[Provided entries — start]

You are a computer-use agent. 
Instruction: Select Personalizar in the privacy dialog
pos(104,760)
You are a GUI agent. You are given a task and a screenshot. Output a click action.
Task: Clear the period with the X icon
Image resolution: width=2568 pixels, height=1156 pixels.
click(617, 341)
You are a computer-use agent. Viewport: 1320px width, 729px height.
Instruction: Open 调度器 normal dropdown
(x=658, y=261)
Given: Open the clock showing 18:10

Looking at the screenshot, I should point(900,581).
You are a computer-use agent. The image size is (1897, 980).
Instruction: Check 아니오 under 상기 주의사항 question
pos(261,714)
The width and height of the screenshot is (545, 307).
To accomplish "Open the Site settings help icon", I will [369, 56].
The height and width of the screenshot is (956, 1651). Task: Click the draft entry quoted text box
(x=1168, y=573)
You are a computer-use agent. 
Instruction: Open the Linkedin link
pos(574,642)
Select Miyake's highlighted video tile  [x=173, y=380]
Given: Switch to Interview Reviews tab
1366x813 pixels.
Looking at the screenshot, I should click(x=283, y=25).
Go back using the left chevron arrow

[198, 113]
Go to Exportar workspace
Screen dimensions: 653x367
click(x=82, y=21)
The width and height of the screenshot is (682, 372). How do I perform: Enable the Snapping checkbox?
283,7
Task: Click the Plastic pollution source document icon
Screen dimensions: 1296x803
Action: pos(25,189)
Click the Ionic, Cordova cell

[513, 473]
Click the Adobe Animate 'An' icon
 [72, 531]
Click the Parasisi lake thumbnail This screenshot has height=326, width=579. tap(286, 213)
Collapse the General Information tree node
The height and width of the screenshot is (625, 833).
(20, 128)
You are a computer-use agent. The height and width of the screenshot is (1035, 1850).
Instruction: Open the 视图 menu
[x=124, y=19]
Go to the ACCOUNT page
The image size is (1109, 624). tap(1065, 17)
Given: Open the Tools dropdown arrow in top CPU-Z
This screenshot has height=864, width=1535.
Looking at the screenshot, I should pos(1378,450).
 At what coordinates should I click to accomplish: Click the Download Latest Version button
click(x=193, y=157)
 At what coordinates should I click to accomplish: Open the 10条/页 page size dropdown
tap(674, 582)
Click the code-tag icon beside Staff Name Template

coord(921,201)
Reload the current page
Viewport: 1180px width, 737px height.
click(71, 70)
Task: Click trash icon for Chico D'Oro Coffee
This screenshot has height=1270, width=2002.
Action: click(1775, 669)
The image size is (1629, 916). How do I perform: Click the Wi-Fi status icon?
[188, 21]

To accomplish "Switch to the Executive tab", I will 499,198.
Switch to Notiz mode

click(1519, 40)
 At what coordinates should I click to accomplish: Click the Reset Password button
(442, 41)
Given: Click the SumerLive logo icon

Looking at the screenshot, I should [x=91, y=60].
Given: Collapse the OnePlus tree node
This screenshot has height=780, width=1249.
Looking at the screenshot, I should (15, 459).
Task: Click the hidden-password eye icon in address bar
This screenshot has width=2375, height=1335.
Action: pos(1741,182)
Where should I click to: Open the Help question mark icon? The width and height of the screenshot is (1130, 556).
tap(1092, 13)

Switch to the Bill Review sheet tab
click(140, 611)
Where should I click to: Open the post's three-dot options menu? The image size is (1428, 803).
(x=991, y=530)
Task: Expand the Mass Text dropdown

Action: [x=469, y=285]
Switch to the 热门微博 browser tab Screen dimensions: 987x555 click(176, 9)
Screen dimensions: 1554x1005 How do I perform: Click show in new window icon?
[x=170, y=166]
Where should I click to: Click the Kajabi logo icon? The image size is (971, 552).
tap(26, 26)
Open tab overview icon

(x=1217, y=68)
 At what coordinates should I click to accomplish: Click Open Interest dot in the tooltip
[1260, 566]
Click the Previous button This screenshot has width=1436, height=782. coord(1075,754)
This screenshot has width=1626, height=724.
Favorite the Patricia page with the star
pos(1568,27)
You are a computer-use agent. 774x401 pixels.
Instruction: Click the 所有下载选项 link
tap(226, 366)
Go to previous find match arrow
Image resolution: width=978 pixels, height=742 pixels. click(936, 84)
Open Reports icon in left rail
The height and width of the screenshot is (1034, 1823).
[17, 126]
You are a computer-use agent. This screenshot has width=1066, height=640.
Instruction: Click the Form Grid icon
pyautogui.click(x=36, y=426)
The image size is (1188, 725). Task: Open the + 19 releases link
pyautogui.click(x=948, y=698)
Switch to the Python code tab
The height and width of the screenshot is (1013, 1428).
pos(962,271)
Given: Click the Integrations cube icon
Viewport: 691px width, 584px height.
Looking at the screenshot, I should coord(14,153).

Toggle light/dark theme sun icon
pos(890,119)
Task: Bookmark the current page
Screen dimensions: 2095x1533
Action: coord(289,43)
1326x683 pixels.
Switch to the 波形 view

[Provided entries — finish]

* _Activity_: Every record must be transcribed exactly, with no line skipped.

* _The answer_:
You are a computer-use agent. 
Instruction: Select Personalizar in the privacy dialog
pos(104,760)
You are a GUI agent. You are given a task and a screenshot. Output a click action.
Task: Clear the period with the X icon
Image resolution: width=2568 pixels, height=1156 pixels.
click(617, 341)
You are a computer-use agent. Viewport: 1320px width, 729px height.
Instruction: Open 调度器 normal dropdown
(x=658, y=261)
Given: Open the clock showing 18:10

Looking at the screenshot, I should point(900,581).
You are a computer-use agent. The image size is (1897, 980).
Instruction: Check 아니오 under 상기 주의사항 question
pos(261,714)
The width and height of the screenshot is (545, 307).
To accomplish "Open the Site settings help icon", I will [369, 56].
The height and width of the screenshot is (956, 1651). Task: Click the draft entry quoted text box
(x=1168, y=573)
You are a computer-use agent. 
Instruction: Open the Linkedin link
pos(574,642)
Select Miyake's highlighted video tile  [x=173, y=380]
Given: Switch to Interview Reviews tab
1366x813 pixels.
Looking at the screenshot, I should click(x=283, y=25).
Go back using the left chevron arrow

[198, 113]
Go to Exportar workspace
Screen dimensions: 653x367
click(x=82, y=21)
The width and height of the screenshot is (682, 372). How do I perform: Enable the Snapping checkbox?
283,7
Task: Click the Plastic pollution source document icon
Screen dimensions: 1296x803
Action: pos(25,189)
Click the Ionic, Cordova cell

[513, 473]
Click the Adobe Animate 'An' icon
 [72, 531]
Click the Parasisi lake thumbnail This screenshot has height=326, width=579. tap(286, 213)
Collapse the General Information tree node
The height and width of the screenshot is (625, 833).
(20, 128)
You are a computer-use agent. The height and width of the screenshot is (1035, 1850).
Instruction: Open the 视图 menu
[x=124, y=19]
Go to the ACCOUNT page
The image size is (1109, 624). tap(1065, 17)
Given: Open the Tools dropdown arrow in top CPU-Z
This screenshot has height=864, width=1535.
Looking at the screenshot, I should pos(1378,450).
 At what coordinates should I click to accomplish: Click the Download Latest Version button
click(x=193, y=157)
 At what coordinates should I click to accomplish: Open the 10条/页 page size dropdown
tap(674, 582)
Click the code-tag icon beside Staff Name Template

coord(921,201)
Reload the current page
Viewport: 1180px width, 737px height.
click(71, 70)
Task: Click trash icon for Chico D'Oro Coffee
This screenshot has height=1270, width=2002.
Action: click(1775, 669)
The image size is (1629, 916). How do I perform: Click the Wi-Fi status icon?
[188, 21]

To accomplish "Switch to the Executive tab", I will 499,198.
Switch to Notiz mode

click(1519, 40)
 At what coordinates should I click to accomplish: Click the Reset Password button
(442, 41)
Given: Click the SumerLive logo icon

Looking at the screenshot, I should [x=91, y=60].
Given: Collapse the OnePlus tree node
This screenshot has height=780, width=1249.
Looking at the screenshot, I should (15, 459).
Task: Click the hidden-password eye icon in address bar
This screenshot has width=2375, height=1335.
Action: pos(1741,182)
Where should I click to: Open the Help question mark icon? The width and height of the screenshot is (1130, 556).
tap(1092, 13)

Switch to the Bill Review sheet tab
click(140, 611)
Where should I click to: Open the post's three-dot options menu? The image size is (1428, 803).
(x=991, y=530)
Task: Expand the Mass Text dropdown

Action: [x=469, y=285]
Switch to the 热门微博 browser tab Screen dimensions: 987x555 click(176, 9)
Screen dimensions: 1554x1005 How do I perform: Click show in new window icon?
[x=170, y=166]
Where should I click to: Click the Kajabi logo icon? The image size is (971, 552).
tap(26, 26)
Open tab overview icon

(x=1217, y=68)
 At what coordinates should I click to accomplish: Click Open Interest dot in the tooltip
[1260, 566]
Click the Previous button This screenshot has width=1436, height=782. coord(1075,754)
This screenshot has width=1626, height=724.
Favorite the Patricia page with the star
pos(1568,27)
You are a computer-use agent. 774x401 pixels.
Instruction: Click the 所有下载选项 link
tap(226, 366)
Go to previous find match arrow
Image resolution: width=978 pixels, height=742 pixels. click(936, 84)
Open Reports icon in left rail
The height and width of the screenshot is (1034, 1823).
[17, 126]
You are a computer-use agent. This screenshot has width=1066, height=640.
Instruction: Click the Form Grid icon
pyautogui.click(x=36, y=426)
The image size is (1188, 725). Task: Open the + 19 releases link
pyautogui.click(x=948, y=698)
Switch to the Python code tab
The height and width of the screenshot is (1013, 1428).
pos(962,271)
Given: Click the Integrations cube icon
Viewport: 691px width, 584px height.
Looking at the screenshot, I should coord(14,153).

Toggle light/dark theme sun icon
pos(890,119)
Task: Bookmark the current page
Screen dimensions: 2095x1533
Action: coord(289,43)
1326x683 pixels.
Switch to the 波形 view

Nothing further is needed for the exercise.